OPEC and OPEC+ are meeting (virtually) today and tomorrow -- if you care to know, this is the 11th meeting of the year, which sets a new annual record (surpassing the 7 gatherings of 2003, and beating the 6 meetings of years including 1974 and 1986). #OOTT
— Javier Blas (@JavierBlas) December 1, 2021
Reuters reported that some analysts expect another meeting on Thursday to result in a pause to plans to add 400,000 barrels per day of supply in January, in light of Omicron.
Meanwhile, stocks in Europe were on the front foot following Asia's broadly positive session. The FTSE 100 (^FTSE) gained 1.6% by the close. The DAX (^GDAXI) was up 2.7% and the CAC (^FCHI) was up 2.6%.
The gains come following Markit's manufacturing PMIs, which hit ahead of expectations in several regions in Europe.

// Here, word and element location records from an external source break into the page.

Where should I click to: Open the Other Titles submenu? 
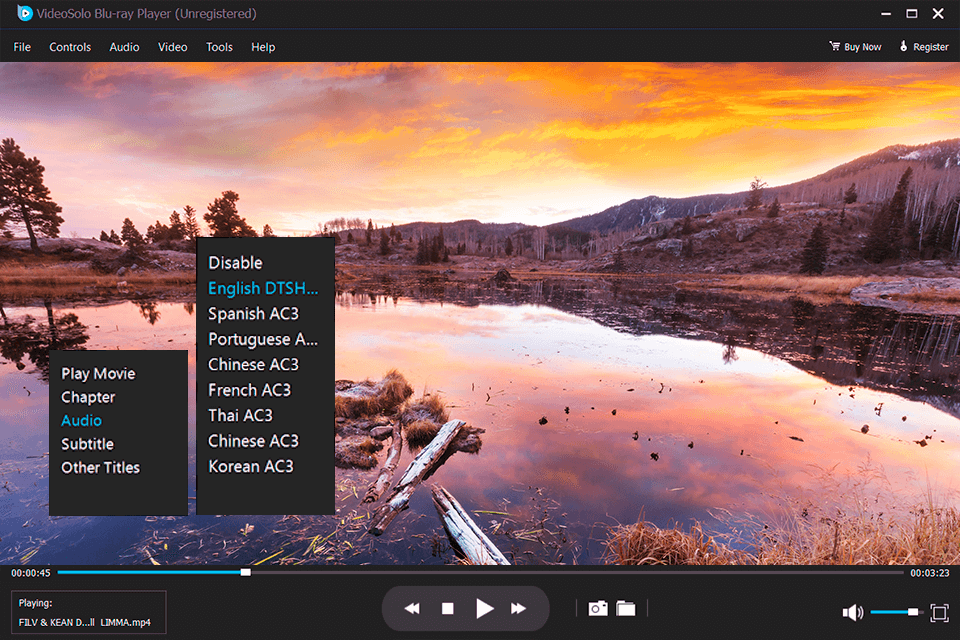click(100, 467)
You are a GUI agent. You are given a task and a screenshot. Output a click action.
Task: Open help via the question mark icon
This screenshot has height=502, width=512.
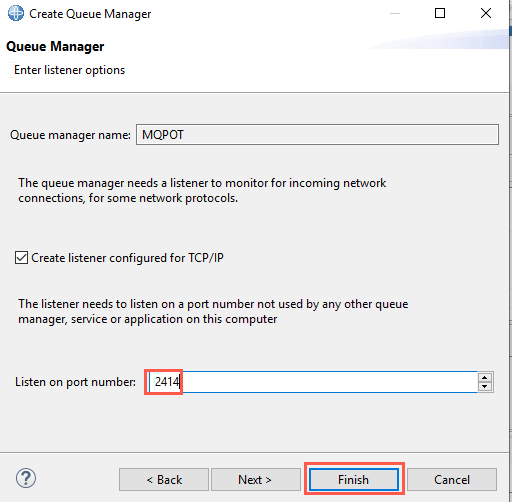(26, 478)
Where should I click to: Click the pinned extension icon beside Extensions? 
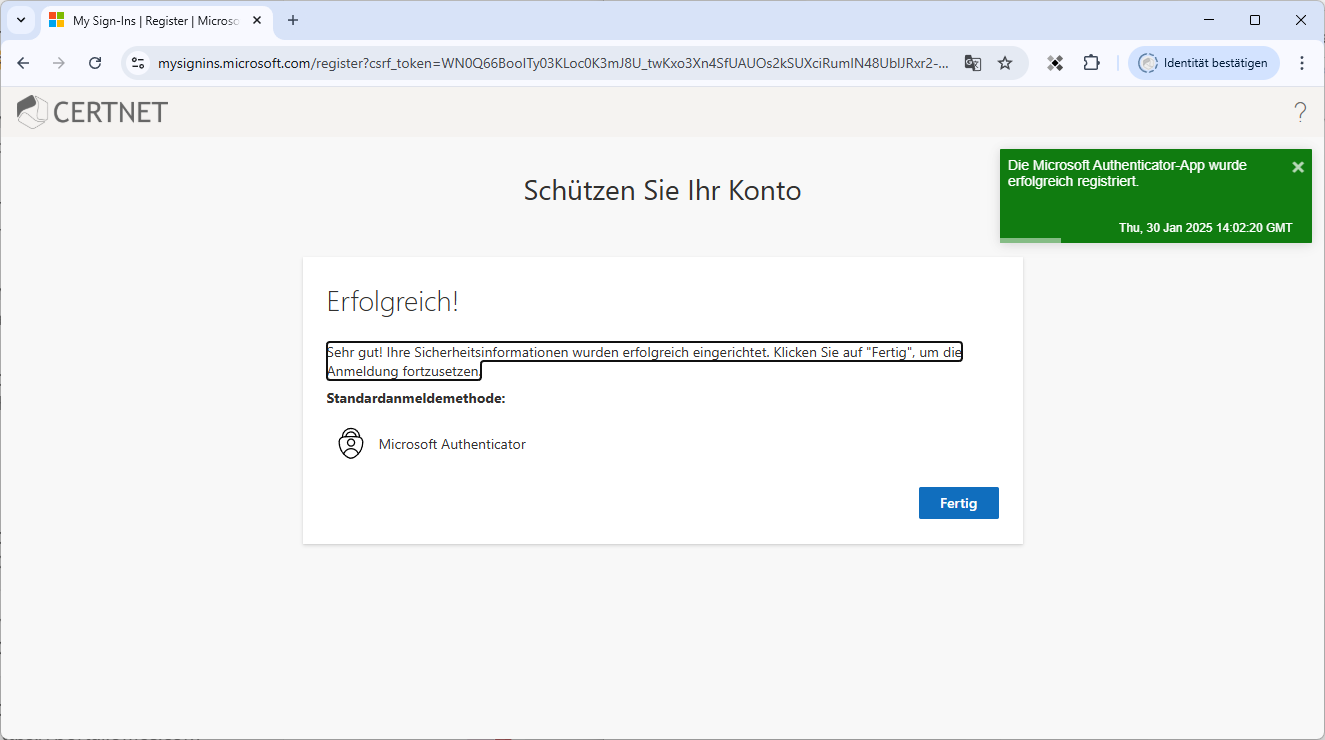(1054, 63)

"We are in a period of several weeks where the market will be increasingly desperate to find out just how much more infectious Omicron might be and whether it will escape existing vaccines," said AJ Bell investment director Russ Mould.
“A definitive answer will have to wait until mid-December at the earliest it seems, but in the interim stock markets could react violently to hints in either direction.”
On Tuesday, markets took a shock as Federal Reserve chair Jerome Powell said tapering of bond purchases by the central bank could wrap up sooner than expected. He also retired the word "transitory" in relation to inflation — moves which could pave the way for an earlier interest rate hike.
US stocks futures were still pointing higher by the close in London. The S&P 500 (^GSPC) opened 1% in the green and was trading up 1.8% by the close in London. The Dow (^DJI) was also up 1.4% and the Nasdaq (^IXIC) rose 1.6%.
"The market is essentially being held up by its generals – a handful of tech heavyweights," said Marios Hadjikyriacos, senior investment analyst at XM. "There has been a clear rotation to quality lately, with unprofitable ‘growth’ companies and small caps getting blasted while titans like Apple continue to forge ahead, carrying entire indices on their shoulders."